The name Deccan comes from an area of what is now India where a massive amount of molten material surged up from near the Earth's core 65 million years ago.

It would have brought vast amounts of carbon gases to Earth's surface, causing a warming effect that would have wiped out many species of plants and animals.

"This finding suggests that the K-T boundary impact (and volcanism) may have been the straw that broke the camel's back, rather than the catastrophic kill of a healthy thriving community," the researchers concluded.

Now they need to find the actual crater left by whatever made this final blow. Perhaps one known as the Shiva crater in India, dating to around the same period, is the one, they suggested.

"There is evidence for a third impact, which occurred about 150,000 years after the K-T mass extinction," Keller said.

This impact may have made it harder for plants and animals to recover from the worldwide effects of the blasts from space and from within the planet.

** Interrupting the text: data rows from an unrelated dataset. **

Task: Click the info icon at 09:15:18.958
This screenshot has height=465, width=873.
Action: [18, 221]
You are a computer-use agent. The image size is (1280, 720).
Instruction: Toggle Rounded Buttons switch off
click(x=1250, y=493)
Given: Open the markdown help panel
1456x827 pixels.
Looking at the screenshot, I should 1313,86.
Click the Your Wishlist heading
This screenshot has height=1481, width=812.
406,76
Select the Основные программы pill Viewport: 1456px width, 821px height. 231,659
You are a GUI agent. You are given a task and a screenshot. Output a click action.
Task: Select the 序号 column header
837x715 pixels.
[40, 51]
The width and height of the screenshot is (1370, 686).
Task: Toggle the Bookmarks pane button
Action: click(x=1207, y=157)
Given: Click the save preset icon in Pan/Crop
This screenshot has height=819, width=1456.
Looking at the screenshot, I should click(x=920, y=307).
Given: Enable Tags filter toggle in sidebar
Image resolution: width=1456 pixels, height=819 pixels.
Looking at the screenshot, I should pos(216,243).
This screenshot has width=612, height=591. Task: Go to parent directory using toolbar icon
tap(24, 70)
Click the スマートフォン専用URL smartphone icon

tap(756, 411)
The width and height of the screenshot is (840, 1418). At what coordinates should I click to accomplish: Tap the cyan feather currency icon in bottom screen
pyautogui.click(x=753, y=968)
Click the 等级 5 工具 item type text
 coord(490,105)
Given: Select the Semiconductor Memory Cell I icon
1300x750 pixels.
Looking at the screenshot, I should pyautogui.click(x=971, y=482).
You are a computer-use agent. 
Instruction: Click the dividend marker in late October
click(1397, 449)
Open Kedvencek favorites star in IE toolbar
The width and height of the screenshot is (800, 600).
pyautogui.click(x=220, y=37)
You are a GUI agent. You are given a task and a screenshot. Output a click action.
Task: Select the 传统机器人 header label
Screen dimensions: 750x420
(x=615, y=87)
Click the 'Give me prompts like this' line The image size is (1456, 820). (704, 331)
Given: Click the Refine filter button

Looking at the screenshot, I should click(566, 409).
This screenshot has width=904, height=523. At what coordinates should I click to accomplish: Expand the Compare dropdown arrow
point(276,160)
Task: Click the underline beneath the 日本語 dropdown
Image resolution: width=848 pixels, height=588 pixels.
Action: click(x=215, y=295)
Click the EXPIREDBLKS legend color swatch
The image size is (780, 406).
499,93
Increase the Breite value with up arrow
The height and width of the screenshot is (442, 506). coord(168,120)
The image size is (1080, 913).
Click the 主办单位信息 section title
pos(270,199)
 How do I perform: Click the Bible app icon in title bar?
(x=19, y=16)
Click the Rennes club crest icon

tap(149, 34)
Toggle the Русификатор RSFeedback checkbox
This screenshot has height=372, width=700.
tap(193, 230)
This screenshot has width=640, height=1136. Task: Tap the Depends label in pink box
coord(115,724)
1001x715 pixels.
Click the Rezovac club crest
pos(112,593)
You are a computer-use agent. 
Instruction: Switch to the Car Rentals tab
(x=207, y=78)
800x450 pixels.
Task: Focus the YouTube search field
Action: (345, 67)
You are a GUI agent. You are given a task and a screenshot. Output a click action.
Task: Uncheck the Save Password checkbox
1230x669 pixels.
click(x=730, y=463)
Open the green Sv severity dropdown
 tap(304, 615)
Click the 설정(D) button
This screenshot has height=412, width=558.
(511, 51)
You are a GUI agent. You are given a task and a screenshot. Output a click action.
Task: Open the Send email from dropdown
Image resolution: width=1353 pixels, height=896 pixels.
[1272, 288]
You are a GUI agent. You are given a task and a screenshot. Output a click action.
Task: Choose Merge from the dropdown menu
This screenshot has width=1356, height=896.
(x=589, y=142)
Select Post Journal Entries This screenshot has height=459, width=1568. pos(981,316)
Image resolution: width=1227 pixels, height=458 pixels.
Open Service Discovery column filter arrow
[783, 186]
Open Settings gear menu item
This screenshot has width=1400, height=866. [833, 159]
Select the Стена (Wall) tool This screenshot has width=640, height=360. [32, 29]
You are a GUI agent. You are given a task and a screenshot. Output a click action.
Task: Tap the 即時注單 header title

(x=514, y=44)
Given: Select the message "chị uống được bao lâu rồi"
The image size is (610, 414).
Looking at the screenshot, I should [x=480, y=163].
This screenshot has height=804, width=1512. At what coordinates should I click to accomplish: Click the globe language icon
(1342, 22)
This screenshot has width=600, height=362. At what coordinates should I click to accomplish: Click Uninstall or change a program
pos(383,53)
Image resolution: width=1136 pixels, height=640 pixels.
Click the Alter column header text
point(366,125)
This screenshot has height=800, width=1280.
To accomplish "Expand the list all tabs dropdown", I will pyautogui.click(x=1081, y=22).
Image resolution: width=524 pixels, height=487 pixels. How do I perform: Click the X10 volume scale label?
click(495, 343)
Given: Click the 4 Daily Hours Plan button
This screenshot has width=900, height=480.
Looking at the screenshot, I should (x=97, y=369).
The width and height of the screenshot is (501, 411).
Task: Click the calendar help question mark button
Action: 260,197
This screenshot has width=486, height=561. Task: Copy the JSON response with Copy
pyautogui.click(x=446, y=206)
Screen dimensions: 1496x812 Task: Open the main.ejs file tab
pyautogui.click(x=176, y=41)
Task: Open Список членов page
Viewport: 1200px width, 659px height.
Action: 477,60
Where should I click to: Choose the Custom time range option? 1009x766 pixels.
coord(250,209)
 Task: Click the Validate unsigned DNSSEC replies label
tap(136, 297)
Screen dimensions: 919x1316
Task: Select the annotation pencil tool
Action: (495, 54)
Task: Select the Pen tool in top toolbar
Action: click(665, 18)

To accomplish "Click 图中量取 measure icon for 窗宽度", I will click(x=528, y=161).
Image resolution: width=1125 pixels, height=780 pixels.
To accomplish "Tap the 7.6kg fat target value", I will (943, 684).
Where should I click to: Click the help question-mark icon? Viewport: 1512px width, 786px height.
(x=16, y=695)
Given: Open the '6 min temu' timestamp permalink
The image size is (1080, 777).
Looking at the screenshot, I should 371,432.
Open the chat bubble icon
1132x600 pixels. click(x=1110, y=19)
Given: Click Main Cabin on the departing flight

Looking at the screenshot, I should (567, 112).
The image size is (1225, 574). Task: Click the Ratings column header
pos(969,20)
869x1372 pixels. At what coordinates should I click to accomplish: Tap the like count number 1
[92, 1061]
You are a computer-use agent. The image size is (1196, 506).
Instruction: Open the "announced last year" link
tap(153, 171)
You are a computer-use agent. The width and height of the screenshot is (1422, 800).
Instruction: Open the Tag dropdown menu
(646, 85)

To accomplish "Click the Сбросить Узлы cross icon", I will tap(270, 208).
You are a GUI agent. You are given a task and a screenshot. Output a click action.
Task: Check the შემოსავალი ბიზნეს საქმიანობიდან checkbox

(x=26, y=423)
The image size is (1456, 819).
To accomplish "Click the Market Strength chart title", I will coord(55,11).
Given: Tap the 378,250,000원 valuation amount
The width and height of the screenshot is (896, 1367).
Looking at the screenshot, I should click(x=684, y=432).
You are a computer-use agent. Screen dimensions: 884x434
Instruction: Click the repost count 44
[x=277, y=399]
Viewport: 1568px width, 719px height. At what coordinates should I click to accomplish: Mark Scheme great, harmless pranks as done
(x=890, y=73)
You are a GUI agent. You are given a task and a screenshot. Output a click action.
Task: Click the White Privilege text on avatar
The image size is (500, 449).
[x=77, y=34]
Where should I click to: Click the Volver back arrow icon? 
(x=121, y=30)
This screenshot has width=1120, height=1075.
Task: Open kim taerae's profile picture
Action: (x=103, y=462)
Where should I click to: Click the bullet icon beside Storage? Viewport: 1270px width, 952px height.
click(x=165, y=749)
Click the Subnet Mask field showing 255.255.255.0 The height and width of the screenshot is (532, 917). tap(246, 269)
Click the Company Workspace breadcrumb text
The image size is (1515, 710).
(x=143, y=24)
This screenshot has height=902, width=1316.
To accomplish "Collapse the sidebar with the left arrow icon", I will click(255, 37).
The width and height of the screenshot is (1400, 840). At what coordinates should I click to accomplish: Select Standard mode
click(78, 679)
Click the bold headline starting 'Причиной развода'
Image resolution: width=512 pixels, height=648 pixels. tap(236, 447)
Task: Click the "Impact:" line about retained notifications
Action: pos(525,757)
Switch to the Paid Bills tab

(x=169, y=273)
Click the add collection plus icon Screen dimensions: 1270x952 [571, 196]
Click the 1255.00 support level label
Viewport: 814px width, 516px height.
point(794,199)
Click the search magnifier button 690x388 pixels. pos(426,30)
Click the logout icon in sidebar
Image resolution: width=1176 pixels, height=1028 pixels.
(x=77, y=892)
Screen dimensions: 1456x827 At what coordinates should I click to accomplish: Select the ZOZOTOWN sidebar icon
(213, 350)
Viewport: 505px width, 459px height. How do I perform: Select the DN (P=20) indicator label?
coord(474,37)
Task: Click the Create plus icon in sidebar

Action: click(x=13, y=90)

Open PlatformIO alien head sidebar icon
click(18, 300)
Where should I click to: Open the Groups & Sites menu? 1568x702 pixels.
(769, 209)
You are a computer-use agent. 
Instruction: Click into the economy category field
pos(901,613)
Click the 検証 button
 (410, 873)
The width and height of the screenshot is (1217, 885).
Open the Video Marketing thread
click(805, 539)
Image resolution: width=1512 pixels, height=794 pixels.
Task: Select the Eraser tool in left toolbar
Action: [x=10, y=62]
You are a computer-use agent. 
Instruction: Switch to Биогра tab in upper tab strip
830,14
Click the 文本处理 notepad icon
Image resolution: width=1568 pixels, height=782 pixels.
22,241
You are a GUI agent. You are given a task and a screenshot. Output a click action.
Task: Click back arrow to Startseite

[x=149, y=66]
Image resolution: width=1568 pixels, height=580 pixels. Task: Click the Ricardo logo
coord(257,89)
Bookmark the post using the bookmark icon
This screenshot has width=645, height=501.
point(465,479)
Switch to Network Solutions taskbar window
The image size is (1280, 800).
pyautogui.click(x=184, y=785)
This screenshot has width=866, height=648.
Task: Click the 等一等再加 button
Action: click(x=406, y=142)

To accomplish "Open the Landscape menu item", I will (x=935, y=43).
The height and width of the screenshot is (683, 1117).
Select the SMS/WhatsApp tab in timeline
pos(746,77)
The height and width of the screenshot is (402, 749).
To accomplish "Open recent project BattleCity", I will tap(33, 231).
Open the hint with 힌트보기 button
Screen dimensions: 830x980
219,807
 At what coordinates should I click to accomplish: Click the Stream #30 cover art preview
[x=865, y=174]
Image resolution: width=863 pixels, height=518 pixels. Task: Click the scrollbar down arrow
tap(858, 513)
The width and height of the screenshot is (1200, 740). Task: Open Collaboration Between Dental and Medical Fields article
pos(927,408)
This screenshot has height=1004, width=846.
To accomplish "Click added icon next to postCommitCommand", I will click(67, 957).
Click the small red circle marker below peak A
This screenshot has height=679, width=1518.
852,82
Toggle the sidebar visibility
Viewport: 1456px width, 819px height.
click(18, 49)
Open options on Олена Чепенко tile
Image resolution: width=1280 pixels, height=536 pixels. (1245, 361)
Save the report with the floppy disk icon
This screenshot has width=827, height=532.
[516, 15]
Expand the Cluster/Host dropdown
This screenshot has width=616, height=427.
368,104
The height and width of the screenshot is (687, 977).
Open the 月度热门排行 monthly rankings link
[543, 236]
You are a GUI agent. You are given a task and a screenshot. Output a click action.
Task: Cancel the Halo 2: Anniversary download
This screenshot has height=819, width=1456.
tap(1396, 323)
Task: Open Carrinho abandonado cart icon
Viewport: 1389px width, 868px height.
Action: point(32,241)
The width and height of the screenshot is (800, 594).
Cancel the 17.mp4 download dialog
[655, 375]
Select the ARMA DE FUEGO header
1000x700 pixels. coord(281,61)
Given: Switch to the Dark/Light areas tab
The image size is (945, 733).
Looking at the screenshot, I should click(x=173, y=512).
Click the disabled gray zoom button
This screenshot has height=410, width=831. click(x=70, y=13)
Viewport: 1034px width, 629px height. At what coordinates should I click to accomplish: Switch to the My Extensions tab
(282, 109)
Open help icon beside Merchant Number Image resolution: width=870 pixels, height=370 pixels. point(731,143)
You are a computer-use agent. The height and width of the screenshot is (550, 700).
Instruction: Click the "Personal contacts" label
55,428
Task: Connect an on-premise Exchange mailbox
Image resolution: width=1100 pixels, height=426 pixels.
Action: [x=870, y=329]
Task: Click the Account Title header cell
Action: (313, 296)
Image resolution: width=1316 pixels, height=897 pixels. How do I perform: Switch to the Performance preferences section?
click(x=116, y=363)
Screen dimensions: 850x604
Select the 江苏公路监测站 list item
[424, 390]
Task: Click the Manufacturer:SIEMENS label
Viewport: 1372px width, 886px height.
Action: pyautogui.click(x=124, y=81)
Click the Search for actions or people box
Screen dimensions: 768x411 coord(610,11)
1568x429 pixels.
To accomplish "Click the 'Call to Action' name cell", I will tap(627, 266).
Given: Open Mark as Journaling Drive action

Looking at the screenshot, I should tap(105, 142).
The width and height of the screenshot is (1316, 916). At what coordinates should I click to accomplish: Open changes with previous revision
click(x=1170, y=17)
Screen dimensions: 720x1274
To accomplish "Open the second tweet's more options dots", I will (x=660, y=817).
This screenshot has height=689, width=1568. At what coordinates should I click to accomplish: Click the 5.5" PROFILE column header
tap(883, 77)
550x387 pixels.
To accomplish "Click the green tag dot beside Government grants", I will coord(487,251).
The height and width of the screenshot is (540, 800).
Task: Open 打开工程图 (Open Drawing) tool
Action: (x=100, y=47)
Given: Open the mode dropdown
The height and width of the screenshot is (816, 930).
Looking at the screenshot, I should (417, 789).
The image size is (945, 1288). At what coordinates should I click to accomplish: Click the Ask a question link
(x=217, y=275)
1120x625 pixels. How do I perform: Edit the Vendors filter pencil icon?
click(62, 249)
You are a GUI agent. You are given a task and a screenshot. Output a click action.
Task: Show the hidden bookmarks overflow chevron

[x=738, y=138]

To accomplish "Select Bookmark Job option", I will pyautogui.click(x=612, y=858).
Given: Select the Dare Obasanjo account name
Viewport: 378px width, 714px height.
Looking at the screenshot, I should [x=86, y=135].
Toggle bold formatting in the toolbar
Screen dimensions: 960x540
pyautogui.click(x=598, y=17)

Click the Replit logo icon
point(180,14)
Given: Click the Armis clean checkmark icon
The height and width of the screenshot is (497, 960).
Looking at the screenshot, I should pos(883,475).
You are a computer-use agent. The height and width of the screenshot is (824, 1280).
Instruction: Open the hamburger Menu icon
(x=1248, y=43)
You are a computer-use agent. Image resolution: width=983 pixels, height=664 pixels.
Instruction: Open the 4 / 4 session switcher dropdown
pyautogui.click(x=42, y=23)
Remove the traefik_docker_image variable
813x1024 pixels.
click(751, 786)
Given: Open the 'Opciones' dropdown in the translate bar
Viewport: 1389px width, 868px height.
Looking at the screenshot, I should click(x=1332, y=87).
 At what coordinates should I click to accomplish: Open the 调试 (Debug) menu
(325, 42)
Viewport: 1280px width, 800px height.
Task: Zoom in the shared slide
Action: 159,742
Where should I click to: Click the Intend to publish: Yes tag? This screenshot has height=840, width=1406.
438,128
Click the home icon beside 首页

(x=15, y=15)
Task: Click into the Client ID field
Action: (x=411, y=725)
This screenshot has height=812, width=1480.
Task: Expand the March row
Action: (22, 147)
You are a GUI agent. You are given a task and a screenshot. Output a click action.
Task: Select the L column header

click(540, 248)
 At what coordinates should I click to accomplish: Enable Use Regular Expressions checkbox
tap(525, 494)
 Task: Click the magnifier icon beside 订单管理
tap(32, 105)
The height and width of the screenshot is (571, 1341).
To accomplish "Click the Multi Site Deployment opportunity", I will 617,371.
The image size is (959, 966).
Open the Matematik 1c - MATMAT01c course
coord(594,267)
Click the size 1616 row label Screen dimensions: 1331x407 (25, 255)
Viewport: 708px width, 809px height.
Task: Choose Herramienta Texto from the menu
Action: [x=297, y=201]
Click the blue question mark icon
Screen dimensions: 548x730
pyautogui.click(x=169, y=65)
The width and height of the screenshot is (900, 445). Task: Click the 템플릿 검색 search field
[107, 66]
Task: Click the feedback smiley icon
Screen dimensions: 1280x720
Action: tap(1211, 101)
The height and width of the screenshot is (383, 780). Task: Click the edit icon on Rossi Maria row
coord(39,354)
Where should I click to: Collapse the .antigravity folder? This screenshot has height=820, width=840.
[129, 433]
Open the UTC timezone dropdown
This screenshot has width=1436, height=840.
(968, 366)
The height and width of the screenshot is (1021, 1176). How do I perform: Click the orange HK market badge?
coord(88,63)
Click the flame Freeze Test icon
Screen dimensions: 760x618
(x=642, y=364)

http://uk.news.yahoo.com/040302/325/enev0.html

I'm glad to see the article illustarted with a picture of a dinosaur - so thats what they looked like. ;)

Emps
 
gl5210 said:
Why is it they never consider new evidence just ways to dismiss it? It is supposed to be science which is supposed to question everything. If you have dogma you are religous not scientific.
I agree 100%, simple to say that its not science. True science has already shown us that creatures like the coelocanth, cephalopods, and frogs have survived numerous extinctions, and they are supposed to be very sensitive to their environments.